Problem to work on
Reproduce only the data from the line with "Find the location of a particular element. This" up to and including the line with "center [147, 266].", swapping "Identify the location" for "Determine the position" and keeping everything else unchanged.

== == ==

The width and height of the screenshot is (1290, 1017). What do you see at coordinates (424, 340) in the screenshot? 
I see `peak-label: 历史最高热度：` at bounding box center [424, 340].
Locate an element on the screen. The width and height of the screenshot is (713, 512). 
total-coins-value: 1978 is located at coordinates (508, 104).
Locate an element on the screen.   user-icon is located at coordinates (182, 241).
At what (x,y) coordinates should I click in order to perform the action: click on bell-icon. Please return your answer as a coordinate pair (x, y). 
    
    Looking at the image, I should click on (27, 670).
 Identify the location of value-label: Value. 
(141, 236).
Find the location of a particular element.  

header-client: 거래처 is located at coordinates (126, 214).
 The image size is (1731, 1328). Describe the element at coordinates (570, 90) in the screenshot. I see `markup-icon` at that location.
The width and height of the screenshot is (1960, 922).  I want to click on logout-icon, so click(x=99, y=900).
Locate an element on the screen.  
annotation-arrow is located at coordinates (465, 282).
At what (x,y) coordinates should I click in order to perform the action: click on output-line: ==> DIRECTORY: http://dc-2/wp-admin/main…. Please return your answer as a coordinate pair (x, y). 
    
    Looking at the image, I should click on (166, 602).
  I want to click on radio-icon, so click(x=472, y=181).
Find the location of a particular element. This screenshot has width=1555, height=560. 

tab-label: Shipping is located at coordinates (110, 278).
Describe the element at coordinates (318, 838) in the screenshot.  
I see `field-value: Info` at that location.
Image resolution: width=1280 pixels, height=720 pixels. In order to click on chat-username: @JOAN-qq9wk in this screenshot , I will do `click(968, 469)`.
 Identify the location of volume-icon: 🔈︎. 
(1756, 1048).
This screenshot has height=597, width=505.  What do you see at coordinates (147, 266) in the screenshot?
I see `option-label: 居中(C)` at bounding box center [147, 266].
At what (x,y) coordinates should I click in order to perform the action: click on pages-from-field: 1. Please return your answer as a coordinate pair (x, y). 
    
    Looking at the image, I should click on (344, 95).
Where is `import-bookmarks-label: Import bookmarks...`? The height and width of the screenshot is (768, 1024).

== == ==

Written answer
Find the location of a particular element. This screenshot has width=1555, height=560. 

tab-label: Shipping is located at coordinates (110, 278).
Describe the element at coordinates (318, 838) in the screenshot.  
I see `field-value: Info` at that location.
Image resolution: width=1280 pixels, height=720 pixels. In order to click on chat-username: @JOAN-qq9wk in this screenshot , I will do `click(968, 469)`.
 Determine the position of volume-icon: 🔈︎. 
(1756, 1048).
This screenshot has height=597, width=505.  What do you see at coordinates (147, 266) in the screenshot?
I see `option-label: 居中(C)` at bounding box center [147, 266].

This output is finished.